STUDY TEXT Block Start

SNAP To Get $3.5B Increase As More Americans Go Hungry
The Department of Agriculture announced a 15% bump in funding through September to the Supplemental Nutrition Assistance Program. "We cannot sit by and watch food insecurity grow in the United States," Agriculture Secretary Tom Vilsack said in a statement.
Axios:
USDA To Increase SNAP Food Aid By 15% Through September
The U.S. Department of Agriculture announced Monday a 15% increase in Supplemental Nutrition Assistance Program (SNAP) benefits through September, providing about $3.5 billion of assistance to people affected by food insecurity. The pandemic has spurred an uptick in food stamp spending. As part of the $1.9 trillion COVID-19 relief package, the increase in benefits will provide about $28 more per person per month or more than $100 more per month for a household of four. (Chen, 3/23)

STUDY TEXT Block End

> INSTRUCTIONS
**a)** Answer these about the SNAP article:
(i) Who is the Agriculture Secretary quoted in the statement?
(ii) On what day of the week did the Department of Agriculture make its announcement?
(iii) How much more per month will the increase provide for a household of four?
**b)** Can you echo the SNAP article, everything from "SNAP To Get" down to "in a statement."?

DATASET EXTRACT Block Start

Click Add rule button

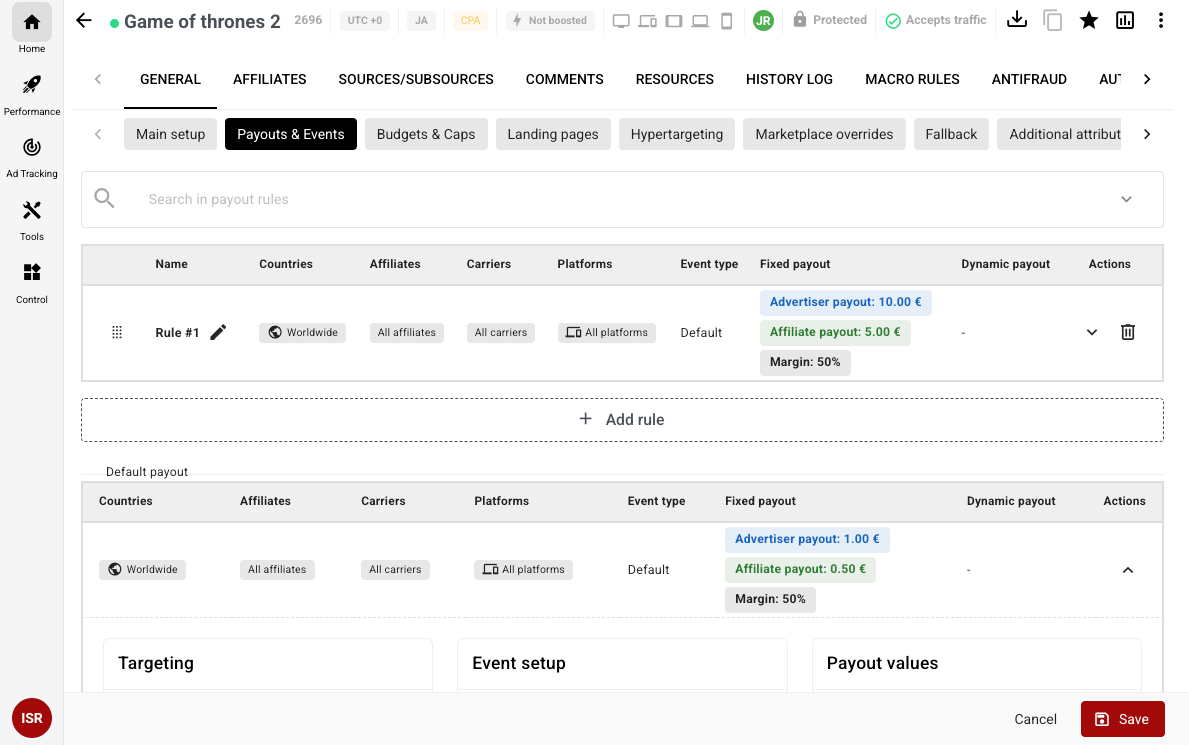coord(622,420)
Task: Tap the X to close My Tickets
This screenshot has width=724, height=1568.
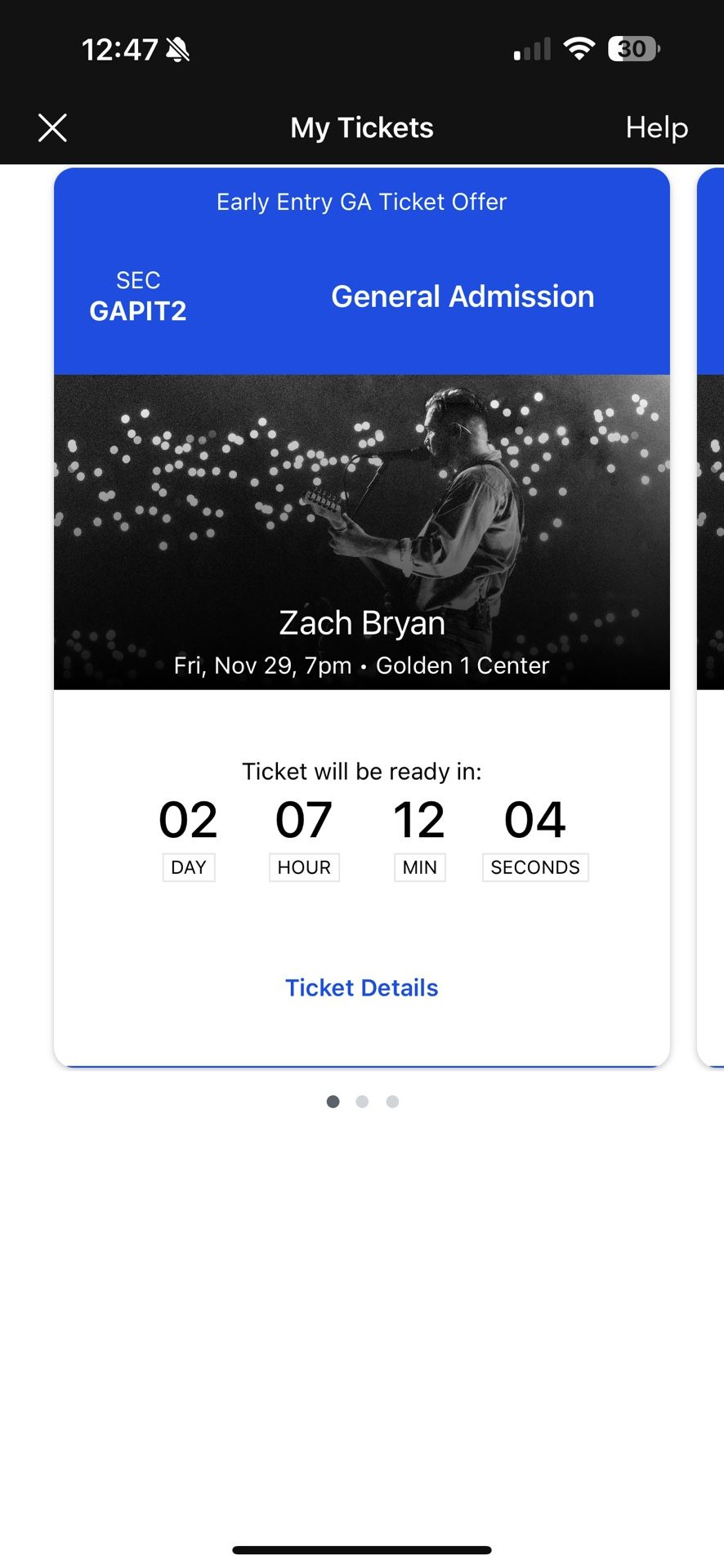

DATASET EXTRACT Block End

> WRITTEN RESPONSES
**a)**
(i) Tom Vilsack
(ii) Monday
(iii) More than $100 more per month

**b)**
SNAP To Get $3.5B Increase As More Americans Go Hungry
The Department of Agriculture announced a 15% bump in funding through September to the Supplemental Nutrition Assistance Program. "We cannot sit by and watch food insecurity grow in the United States," Agriculture Secretary Tom Vilsack said in a statement.